The Islamabad High Court (IHC) on Tuesday issued notices to the Pakistan Telecommunication Authority (PTA) and the information ministry on a plea challenging the “ban” on social media platform X (formerly Twitter).

Access to X has been disrupted in many areas of Pakistan since February 17, when former Rawal­pindi commissioner Liaquat Chattha accused the chief election commissioner and chief justice of Pakistan of being involved in rigging the February 8 general elections.

In a statement on Feb 29, monitoring website Downdetector said “metrics shows that X/Twitter remains restricted in Pakistan despite brief moments of availability”.

Rights bodies and journalists’ organisations have condemned the muzzling of social media, while internet service providers have also lamented losses due to disruptions. The United States had also called on Pakistan last month to lift restrictions on social media platforms.

The Sindh High Court (SHC) last month expressed displeasure on the disruption and instructed the PTA to restore X services “without any interruption or disruption”. However, services remain disrupted sporadically.

Today, IHC Chief Justice Aamer Farooq took up a plea challenging the restriction on X across the country. Lawyers Sardar Masroof and Amna Ali appeared before the court on behalf of the petitioner.

At the outset of the hearing, Justice Farooq asked if X was down, to which Masroof replied: “The government has imposed a ban on X since February 17.”

The IHC chief justice then noted that the SHC had already issued an order on the matter. However, the counsel informed the court here that a contempt case was being heard over the failure to implement the SHC’s directives.

Subsequently, the IHC issued notices to the respondents, including the information ministry and the PTA, and adjourned the hearing till next week.

The plea

The petition was filed on Monday by Ehtisham Abbasi, a resident of Islamabad, and named the information ministry and the PTA as the respondents in the case.

It urged the high court to issue directives to the respondents to “immediately lift the ban on X (Twitter) access in the interest of justice”.

It argued that the “act of the respondents against journalists particularly in the recent past is highly violative” of Article 19 of the Constitution (freedom of speech).

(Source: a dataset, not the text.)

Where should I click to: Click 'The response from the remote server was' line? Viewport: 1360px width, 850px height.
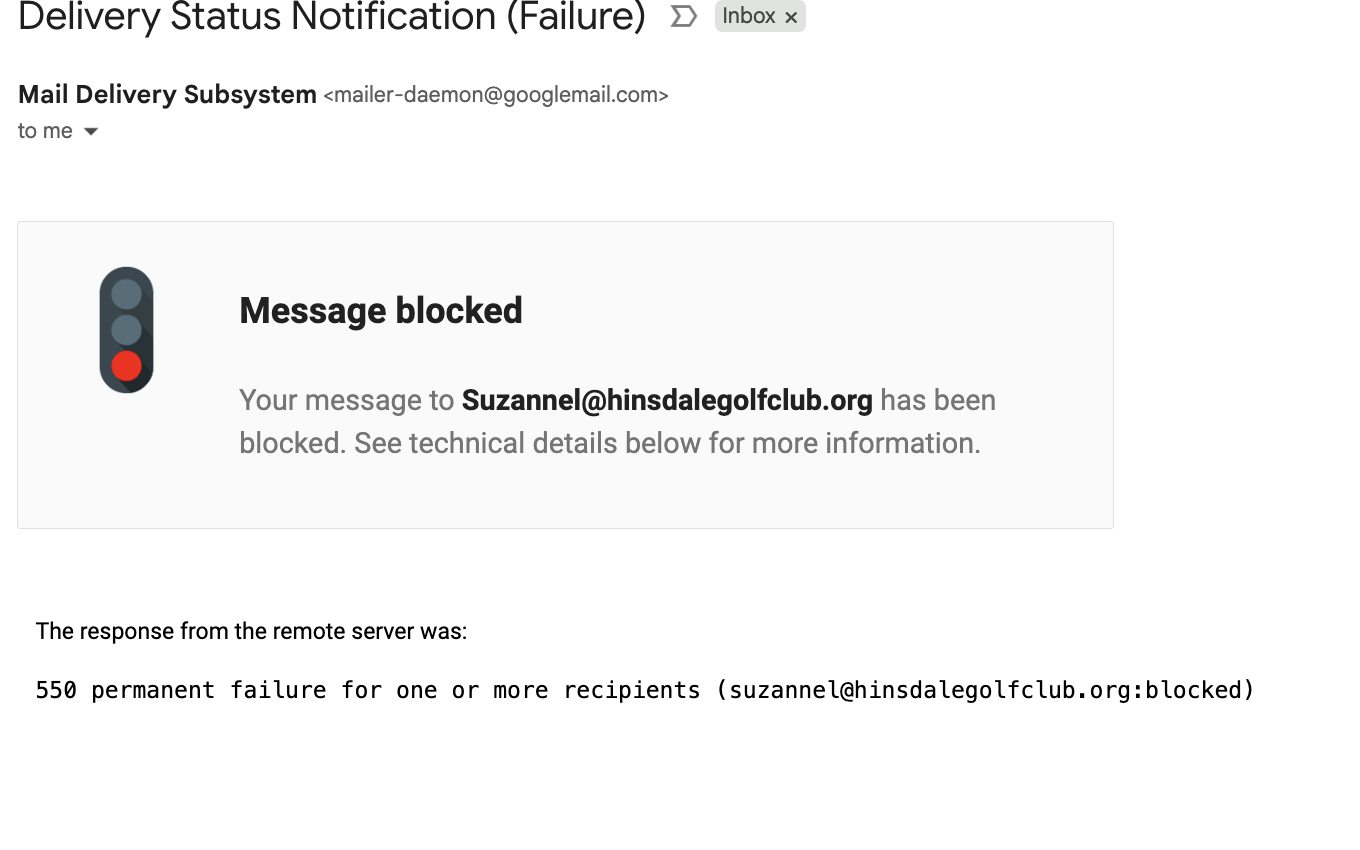click(x=251, y=631)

Referring to the “very important fundamental right” as provided under Article 14 of the Constitution (inviolability of dignity of man, etc), the plea said that the “liberty of a person” was a “pivotal right and falls squarely within the ambit of right to life and dignity of a person”.

The petition asserted that the “impugned inaction of the respondents is deliberate, arbitrary, mala fide, without lawful authority” and “derogatory” to the provisions of the Constitution and the fundamental rights guaranteed therein.

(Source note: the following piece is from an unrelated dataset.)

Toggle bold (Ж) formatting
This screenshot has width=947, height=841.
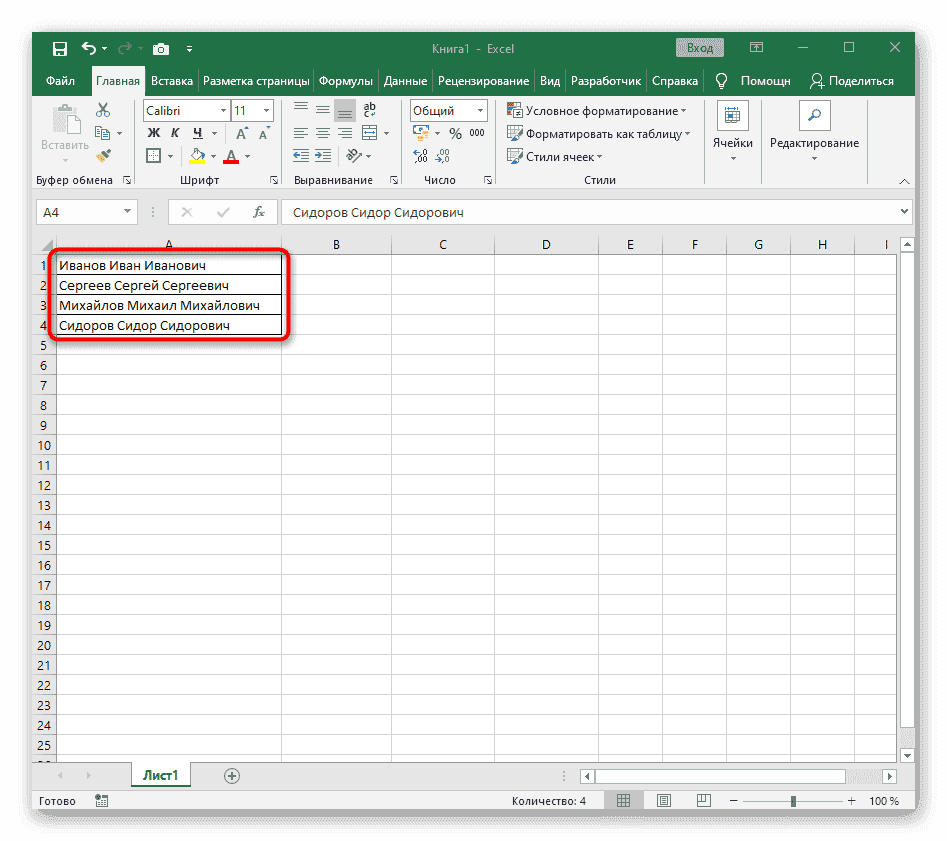(154, 133)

It added that the “impugned inaction is patently void, ab initio, a contrived an untenable, misplaced, misdirected, unfounded, erroneous, contrary to the law and facts on the record”, and was liable to be set aside by the IHC.

The petitioner further argued that the disruption of X “suffers from serious legal infirmities as the same is not sustainable in view of the settled law” and that “a number of other constitutional and statutory rights have been infringed and circumvented”.